Although Pearl Buck had written earlier stories and essays about China --- even a novel entitled EAST WIND, WEST WIND --- it was THE GOOD EARTH that brought her the Pulitzer Prize and international attention.  This was followed by two more sagas that formed the trilogy of the Wang Lung family, SONS and A HOUSE DIVIDED, as well as other fiction and nonfiction novels.  In 1938, less than a decade after beginning her writing career, she became the first American woman to be awarded the Nobel Prize in Literature.
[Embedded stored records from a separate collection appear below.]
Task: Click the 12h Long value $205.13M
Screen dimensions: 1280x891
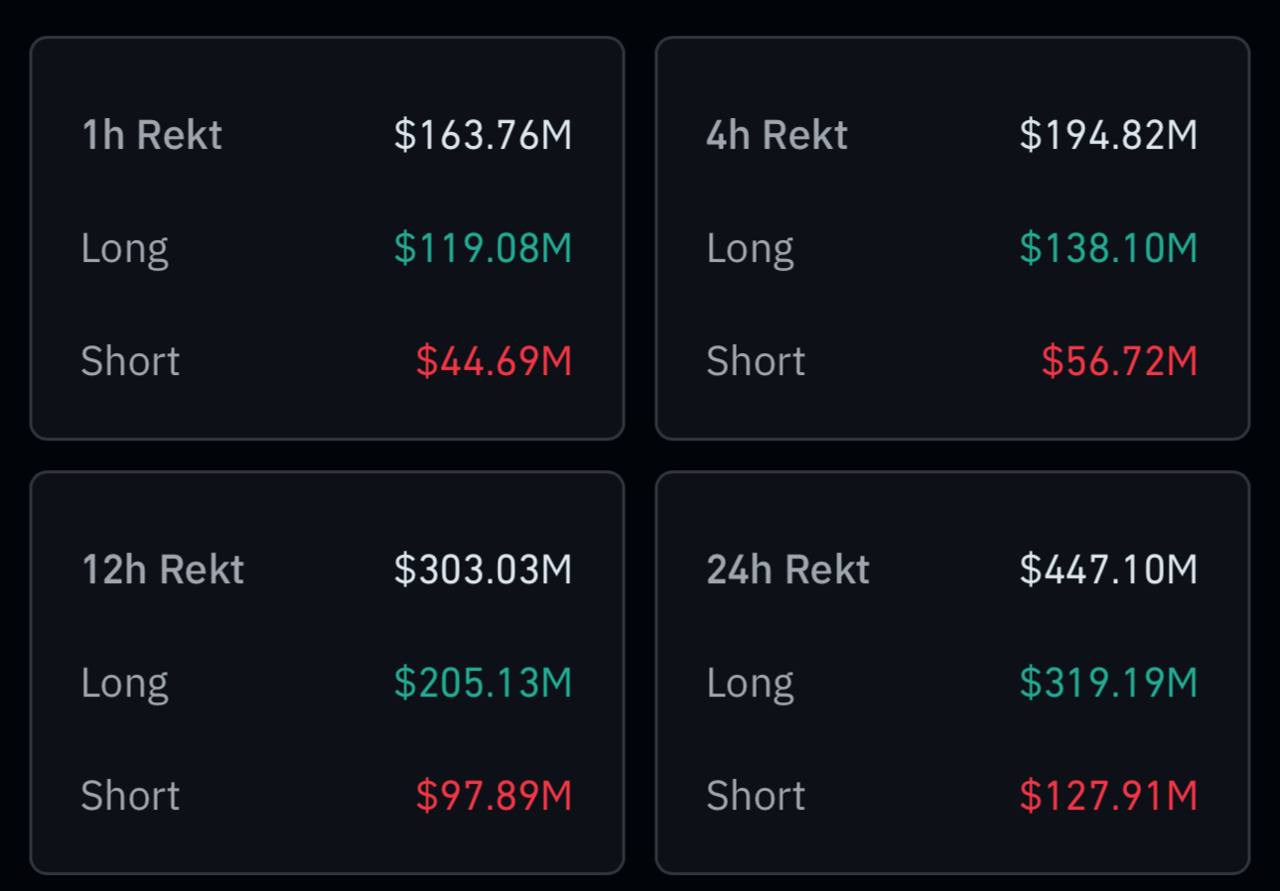Action: point(483,682)
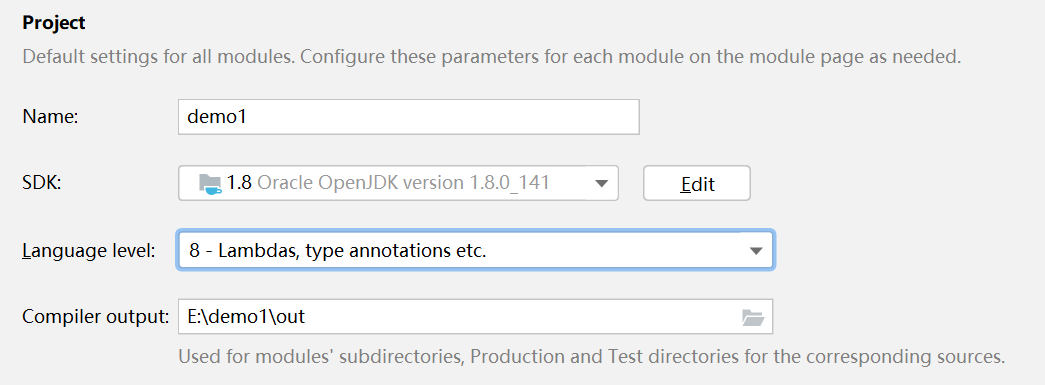The height and width of the screenshot is (385, 1045).
Task: Edit the selected SDK using Edit button
Action: click(696, 183)
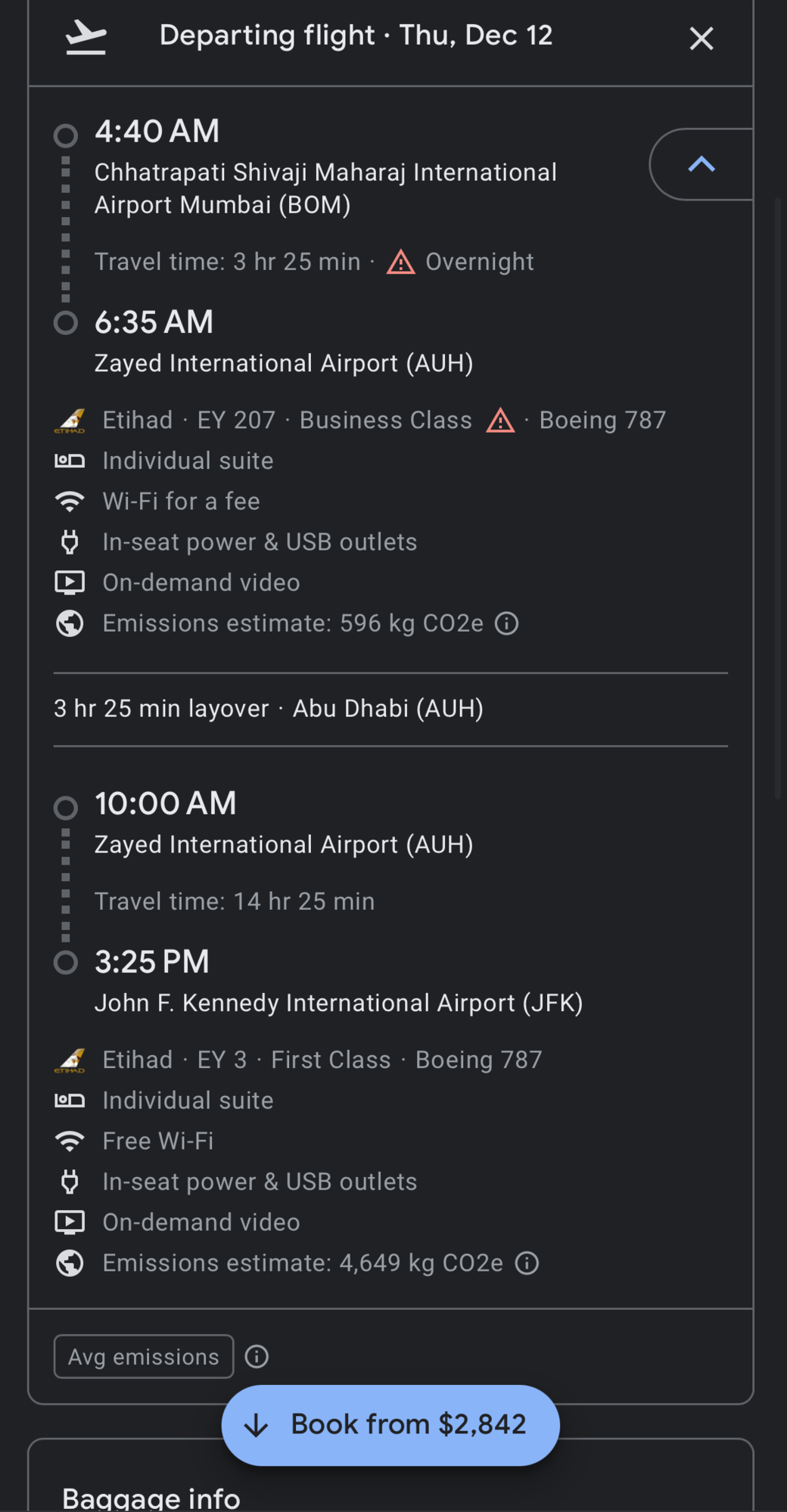
Task: Click the EY 3 On-demand video icon
Action: [x=70, y=1222]
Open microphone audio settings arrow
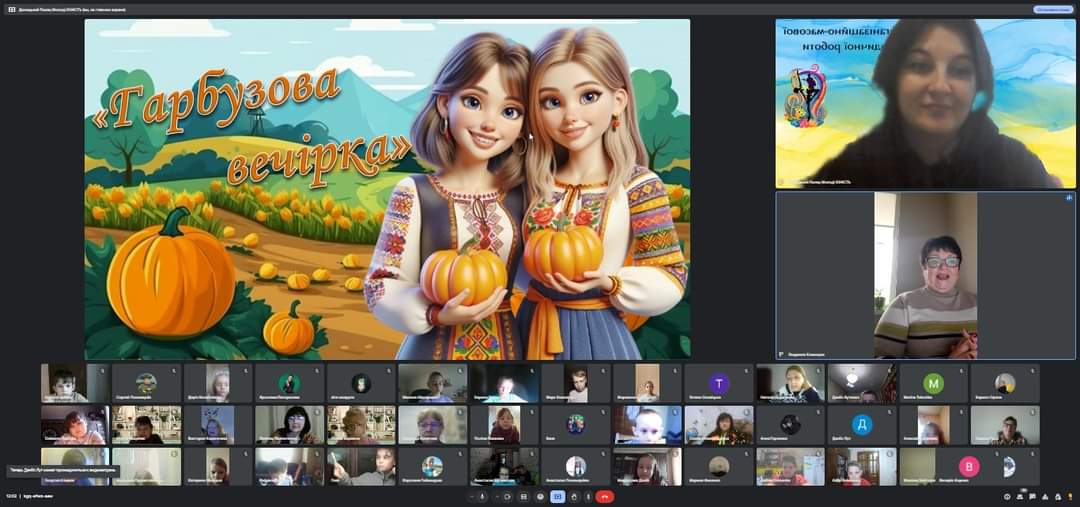The image size is (1080, 507). click(472, 497)
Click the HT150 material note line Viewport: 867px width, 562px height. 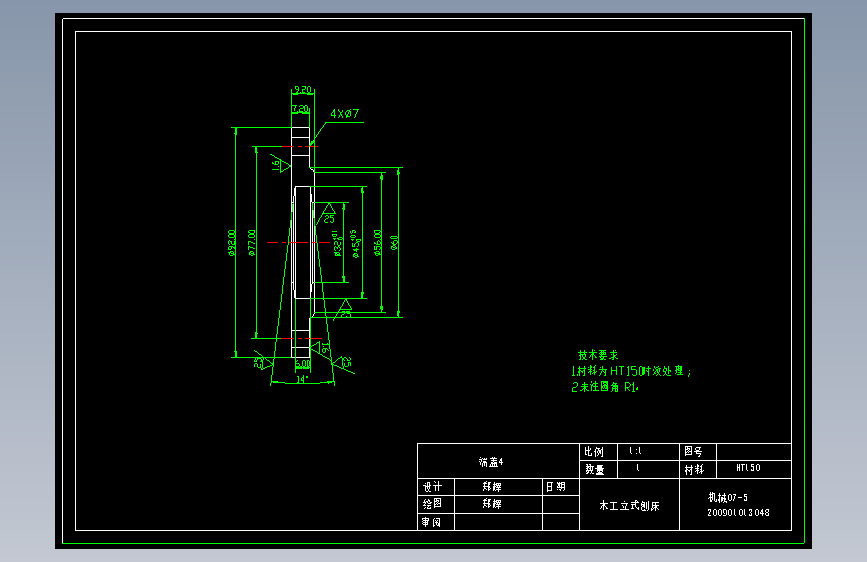point(631,371)
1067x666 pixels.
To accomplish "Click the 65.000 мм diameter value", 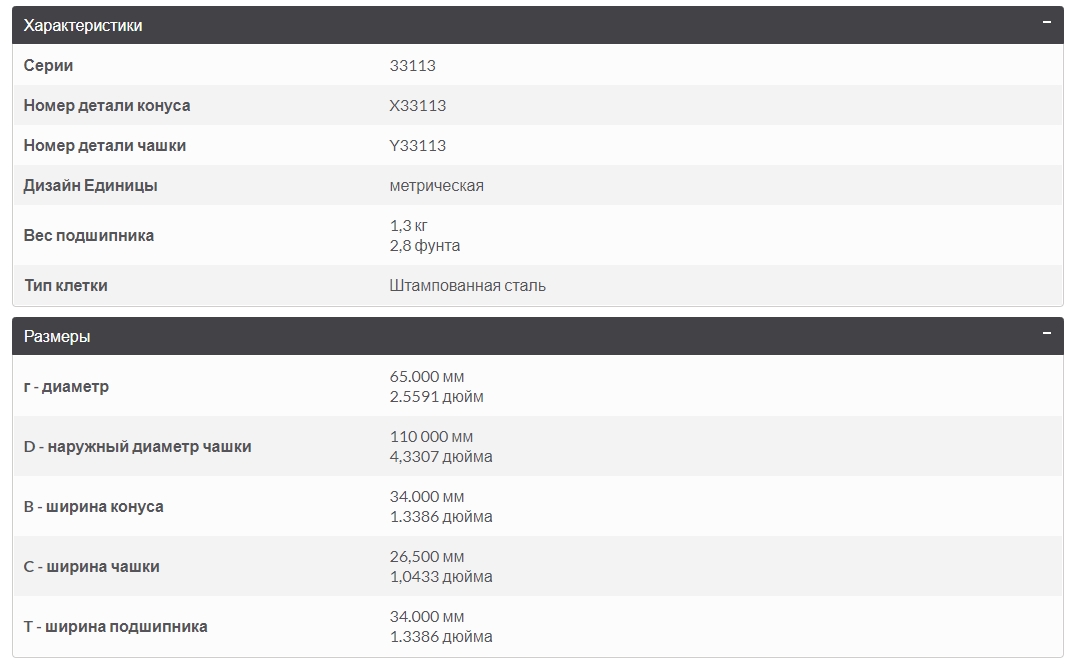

It isn't surprising that Buck can write with such visceral compassion and frankness.  Her parents were missionaries in rural China at the turn of the century.  She spoke Chinese before she spoke English.  Twice while living there, she was forced to flee her home because of violent revolutions.  An unhappy first marriage of convenience and a severely retarded daughter added to the experiences that had a profound affect on her writing.  Themes of marriage, family and survival flow prominently throughout her work.  

In 1934 she returned to America where she became actively involved in civil rights and women's rights.  PAVILION OF WOMEN, written in 1946, is a remarkable example of her open criticism of Chinese traditions and the plight of women.  The unorthodox story of Madame Wu focuses the spotlight on male/female relationships, responsibility and love.  She also became a proponent for better understanding between people of different ethnic and cultural backgrounds.  DRAGON SEED and THE PROMISE deal with China in the midst of WWII and the fundamental prejudices that can lead to wars between neighbors and nations.

Pearl S. Buck created a colossal body of work --- over seventy books --- with unforgettable characters and vivid imagery.  If you weren't lucky enough to be assigned THE GOOD EARTH in school, pick it up and get acquainted with one of the great storytellers of our century.